Most days, I acknowledge I am in trauma at seeing my country under foreign occupation, a trauma made worse by media obfuscation. Russian agents are running America, and to quote George W. Bush, it’s “some weird shit.”
Fascists don’t suddenly wake up one day and become unfascist, so I believe America — and the world — is in for a long haul, and I am steeling myself accordingly.
From the moment I arrived in Europe, my bouts of sorrow for my country are repeatedly interrupted by music, American music. You can’t get away from it.
From the buskers of Galway to the Parisian Metro, musicians are singing our songs.
A cabbie I met in London was listening to the Eagles, as he drove himself through winding medieval streets.

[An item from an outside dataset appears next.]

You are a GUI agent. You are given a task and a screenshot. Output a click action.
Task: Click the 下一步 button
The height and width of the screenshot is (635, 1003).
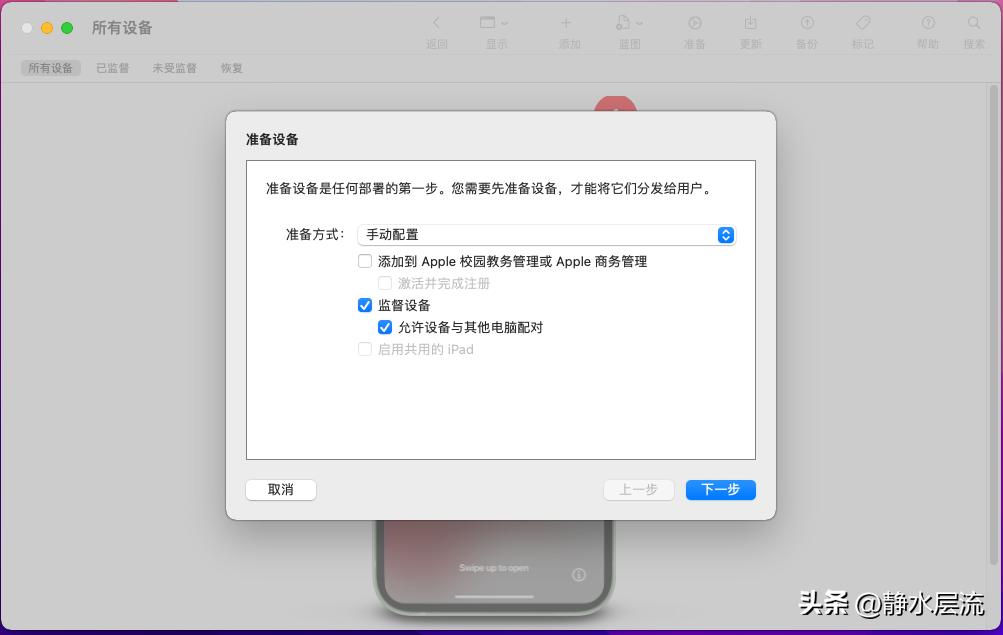pos(719,489)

A taxi driver in Paris with a keen eye recognized me as the author of a Tupac book, and we spent the ride singing ‘California Love’ at the top of our lungs.
No place was emotionally safe for me in Paris — I could not escape from my favorite soul, R & B artists, and jazz — Chaka Khan, Ella Fitzgerald, Louis Armstrong, Miles Davis, Marvin Gaye — their music flowed from speakers like wine on a warm night on the edge of the Seine.
I made friends with a Parisian Metro artist performing Amy Winehouse’s Rehab and 4 Non Blondes’ What’s Up at the Bastille stop. I dropped coins in the guitar case of a Ukrainian folk band performing at the Châtele hub.
I ended up at a cave club where a string 4tet called Madmoizel played me Miley Cyrus’ Flowers (Swoon).
I often pray in sacred spaces and one such sacred space was the American Cathedral in Paris, where I went to hear Gospel Dream — a choir of gospel singers from America, Africa, and the West Indies — performing songs that remain vital gifts to the world.
By the time they sang We Shall Overcome, I thought, well yes, maybe, if given enough time to heal…
And with each song and experience, I weep and I weep, wipe my tears and keep moving…
On an overnight trip to Birmingham, I got to hear the debut artist — The Leaking Machine — from my friend Adrian Goldberg’s new record label — Jenny’s Feather Factory — named after his aunt, who perished in the Holocaust. As I listened to the stellar band play, I thought how history is always there, whispering, reminding…
Disappearing Railroad Blues
I spent the early part of my career as a music reporter, and it’s always been my default in trouble times. Whatever city I’m in, I make a playlist of the area’s artists, and I keep adding to it as I walk through the avenues and alleyways, into nightclubs, drawn in by street posters or sounds emanating from doorways.
The buskers of Galway are some the finest street musicians in the world. In fact, the entire West Coast of Ireland is a musical paradise.
I fell madly in love with Katie O’Connor, a Galway busker whose version of Hallelujah conjured the ghost of Jeff Buckley. I buy every artist CD I can afford, and O’Connor’s Trust. is now my go-to when my nerves need calming.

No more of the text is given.